REQUIRED ACTION
An exact copy of the listing is what the response must contain.

EXERCISE DATA

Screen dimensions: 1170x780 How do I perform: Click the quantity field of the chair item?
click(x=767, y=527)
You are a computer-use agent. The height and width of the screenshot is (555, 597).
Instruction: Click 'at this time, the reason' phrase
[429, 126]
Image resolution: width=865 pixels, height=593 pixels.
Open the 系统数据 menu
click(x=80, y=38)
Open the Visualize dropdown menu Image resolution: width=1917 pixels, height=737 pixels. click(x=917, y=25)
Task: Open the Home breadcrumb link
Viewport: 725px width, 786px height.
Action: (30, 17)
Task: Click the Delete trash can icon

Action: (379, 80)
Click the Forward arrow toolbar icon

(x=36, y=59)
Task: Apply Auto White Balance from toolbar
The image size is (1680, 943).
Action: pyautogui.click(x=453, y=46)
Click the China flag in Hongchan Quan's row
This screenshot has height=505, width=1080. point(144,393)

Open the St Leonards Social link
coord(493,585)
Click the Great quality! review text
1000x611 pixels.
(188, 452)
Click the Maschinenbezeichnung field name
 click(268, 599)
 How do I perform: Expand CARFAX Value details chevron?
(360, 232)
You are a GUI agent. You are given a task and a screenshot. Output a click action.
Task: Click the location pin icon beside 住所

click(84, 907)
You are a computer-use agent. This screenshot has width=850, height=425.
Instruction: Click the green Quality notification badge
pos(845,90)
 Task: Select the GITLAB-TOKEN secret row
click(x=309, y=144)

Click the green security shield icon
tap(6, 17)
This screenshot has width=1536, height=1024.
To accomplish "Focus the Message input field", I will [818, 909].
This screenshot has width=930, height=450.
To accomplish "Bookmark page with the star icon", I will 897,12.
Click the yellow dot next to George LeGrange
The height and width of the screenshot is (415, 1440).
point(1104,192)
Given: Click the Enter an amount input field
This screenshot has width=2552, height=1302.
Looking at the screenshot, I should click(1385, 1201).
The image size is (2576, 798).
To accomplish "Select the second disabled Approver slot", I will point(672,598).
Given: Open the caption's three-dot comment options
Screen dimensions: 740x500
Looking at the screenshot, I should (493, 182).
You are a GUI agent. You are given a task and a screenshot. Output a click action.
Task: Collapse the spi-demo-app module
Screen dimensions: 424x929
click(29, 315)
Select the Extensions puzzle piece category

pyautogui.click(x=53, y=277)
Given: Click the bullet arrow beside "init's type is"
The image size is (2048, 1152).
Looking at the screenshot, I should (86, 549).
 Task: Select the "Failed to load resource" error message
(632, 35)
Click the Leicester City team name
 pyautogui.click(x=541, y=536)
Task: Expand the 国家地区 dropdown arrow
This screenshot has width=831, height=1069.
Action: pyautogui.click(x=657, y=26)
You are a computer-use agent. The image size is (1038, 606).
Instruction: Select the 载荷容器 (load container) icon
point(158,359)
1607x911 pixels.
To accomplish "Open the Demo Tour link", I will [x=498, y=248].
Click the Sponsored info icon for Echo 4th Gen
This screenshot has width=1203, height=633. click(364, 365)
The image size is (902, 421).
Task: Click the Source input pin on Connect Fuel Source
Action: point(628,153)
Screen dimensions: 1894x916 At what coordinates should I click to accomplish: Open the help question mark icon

EXERCISE ANSWER
Screen dimensions: 1170x780 How do I perform: Click the quantity field of the chair item?
click(x=767, y=527)
You are a computer-use agent. The height and width of the screenshot is (555, 597).
Instruction: Click 'at this time, the reason' phrase
[429, 126]
Image resolution: width=865 pixels, height=593 pixels.
Open the 系统数据 menu
click(x=80, y=38)
Open the Visualize dropdown menu Image resolution: width=1917 pixels, height=737 pixels. click(x=917, y=25)
Task: Open the Home breadcrumb link
Viewport: 725px width, 786px height.
Action: (30, 17)
Task: Click the Delete trash can icon

Action: (379, 80)
Click the Forward arrow toolbar icon

(x=36, y=59)
Task: Apply Auto White Balance from toolbar
The image size is (1680, 943).
Action: pyautogui.click(x=453, y=46)
Click the China flag in Hongchan Quan's row
This screenshot has height=505, width=1080. point(144,393)

Open the St Leonards Social link
coord(493,585)
Click the Great quality! review text
1000x611 pixels.
(188, 452)
Click the Maschinenbezeichnung field name
 click(268, 599)
 How do I perform: Expand CARFAX Value details chevron?
(360, 232)
You are a GUI agent. You are given a task and a screenshot. Output a click action.
Task: Click the location pin icon beside 住所

click(84, 907)
You are a computer-use agent. This screenshot has width=850, height=425.
Instruction: Click the green Quality notification badge
pos(845,90)
 Task: Select the GITLAB-TOKEN secret row
click(x=309, y=144)

Click the green security shield icon
tap(6, 17)
This screenshot has width=1536, height=1024.
To accomplish "Focus the Message input field", I will [818, 909].
This screenshot has width=930, height=450.
To accomplish "Bookmark page with the star icon", I will 897,12.
Click the yellow dot next to George LeGrange
The height and width of the screenshot is (415, 1440).
point(1104,192)
Given: Click the Enter an amount input field
This screenshot has width=2552, height=1302.
Looking at the screenshot, I should click(1385, 1201).
The image size is (2576, 798).
To accomplish "Select the second disabled Approver slot", I will point(672,598).
Given: Open the caption's three-dot comment options
Screen dimensions: 740x500
Looking at the screenshot, I should (493, 182).
You are a GUI agent. You are given a task and a screenshot. Output a click action.
Task: Collapse the spi-demo-app module
Screen dimensions: 424x929
click(29, 315)
Select the Extensions puzzle piece category

pyautogui.click(x=53, y=277)
Given: Click the bullet arrow beside "init's type is"
The image size is (2048, 1152).
Looking at the screenshot, I should (86, 549).
 Task: Select the "Failed to load resource" error message
(632, 35)
Click the Leicester City team name
 pyautogui.click(x=541, y=536)
Task: Expand the 国家地区 dropdown arrow
This screenshot has width=831, height=1069.
Action: pyautogui.click(x=657, y=26)
You are a computer-use agent. The image size is (1038, 606).
Instruction: Select the 载荷容器 (load container) icon
point(158,359)
1607x911 pixels.
To accomplish "Open the Demo Tour link", I will [x=498, y=248].
Click the Sponsored info icon for Echo 4th Gen
This screenshot has width=1203, height=633. click(364, 365)
The image size is (902, 421).
Task: Click the Source input pin on Connect Fuel Source
Action: point(628,153)
Screen dimensions: 1894x916 At what coordinates should I click to accomplish: Open the help question mark icon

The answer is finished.